Les valeurs qui ont contribué à la constitution de la psychiatrie publique de secteur sont en train de voler en éclats, des lieux d'écoute et d'accueil de proximité disparaissent faute de moyens, les portes des hôpitaux psychiatriques se referment, mettant en cause parfois les libertés individuelles, les pratiques professionnelles perdent de leur cohésion entraînant vers le bas le niveau de qualité des soins.

La psychiatrie française de secteur est au bord du gouffre et nécessite de la part de tous les citoyens une mobilisation sans précédent, et c'est un peu le sens que veulent donner les psychiatres promoteurs des états généraux de la psychiatrie qui se tiendront à Montpellier en juin 2003. Mais la dégradation est telle que c'est tout de suite qu'il faut agir pour inverser le cours des choses.

 

L'État, ses responsables politiques, vont-ils poursuivre aveuglément leur entreprise de destruction? Allons-nous assister à un recul de civilisation gommant ainsi toutes les évolutions, le travail, l'utopie parfois de ces professionnels courageux, humbles, intelligents et humanistes qui se sont battus pour mettre un terme à plusieurs siècles de relégation des "fous" dans les ghettos asilaires?

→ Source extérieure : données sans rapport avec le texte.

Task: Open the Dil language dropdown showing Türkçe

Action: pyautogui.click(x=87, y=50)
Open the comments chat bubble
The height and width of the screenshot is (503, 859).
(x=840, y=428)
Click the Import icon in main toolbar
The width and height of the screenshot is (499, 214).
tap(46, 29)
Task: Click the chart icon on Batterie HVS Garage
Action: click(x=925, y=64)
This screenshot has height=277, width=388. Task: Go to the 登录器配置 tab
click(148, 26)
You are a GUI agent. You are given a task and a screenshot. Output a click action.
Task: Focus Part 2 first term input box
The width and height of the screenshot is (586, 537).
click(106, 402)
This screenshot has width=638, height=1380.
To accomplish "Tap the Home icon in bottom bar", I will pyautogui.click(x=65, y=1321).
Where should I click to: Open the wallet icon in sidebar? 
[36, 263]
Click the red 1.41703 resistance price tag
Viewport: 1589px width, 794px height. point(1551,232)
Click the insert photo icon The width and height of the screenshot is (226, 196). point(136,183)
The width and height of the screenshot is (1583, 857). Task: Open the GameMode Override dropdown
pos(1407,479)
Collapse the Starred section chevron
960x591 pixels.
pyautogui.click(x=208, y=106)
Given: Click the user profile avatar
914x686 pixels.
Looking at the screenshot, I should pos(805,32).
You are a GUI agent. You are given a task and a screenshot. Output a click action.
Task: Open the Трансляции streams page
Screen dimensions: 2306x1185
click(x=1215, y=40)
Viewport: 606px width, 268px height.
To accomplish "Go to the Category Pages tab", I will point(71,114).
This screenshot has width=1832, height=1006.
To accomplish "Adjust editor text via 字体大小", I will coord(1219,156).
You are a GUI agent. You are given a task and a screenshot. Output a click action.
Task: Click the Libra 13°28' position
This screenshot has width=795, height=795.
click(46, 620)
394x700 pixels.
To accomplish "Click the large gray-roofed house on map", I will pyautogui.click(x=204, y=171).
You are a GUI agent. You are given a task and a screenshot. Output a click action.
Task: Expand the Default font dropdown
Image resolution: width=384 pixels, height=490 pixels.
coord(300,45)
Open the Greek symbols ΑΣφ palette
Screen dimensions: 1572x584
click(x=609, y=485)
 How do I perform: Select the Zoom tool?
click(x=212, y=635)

Dans mes rencontres avec les professionnels des équipes de secteur psychiatrique, en particulier les infirmiers, je constate l'intensification des rythmes de travail et la vive tension qui traverse les équipes pluridisciplinaires - problématique qui pose concrètement la question des moyens humains.

 

Face à cette crise, les politiques se doivent de prendre leurs responsabilités et de répondre avec un plan d'urgence articulant des mesures exceptionnelles telles que la création d'emplois, la revalorisation des salaires et la mise en formation de milliers de salariés souhaitant exercer le métier d'infirmier en psychiatrie. D'aucuns prétendent que la volonté politique est forte, affirmée et en action: qu'ils le montrent ! Des psychiatres comme Georges Daumezon répétaient bien souvent: "La maladie mentale a besoin de temps et d'hommes bien formés." Parlant des infirmiers psychiatriques, François Tosquelles les appelait "les ambassadeurs de la réalité", et pour Lucien Bonnafé (accès au dossier "Lucien Bonnafé"), ils étaient des "techniciens de la relation".

 

Ces hommes qui ont marqué de leur empreinte la psychiatrie contemporaine avaient bien raison car c'est aussi avec les infirmiers que se sont réalisées des réformes profondément humanistes. L'enjeu est clair, entre deux possibilités: l'une ouvrant sur des perspectives créatrices et innovantes, l'autre renfermant les professionnels et les usagers dans un nouvel obscurantisme (accès au témoignage du Dr Courtial de juin 2005 sur la soumission et la collaboration de la psychiatrie: "au secours, ils sont devenus fous!").

 

 

(*) Infirmier de secteur psychiatrique. Auteur de "Plaidoyer pour un métier peu ordinaire", Publibook, 2001.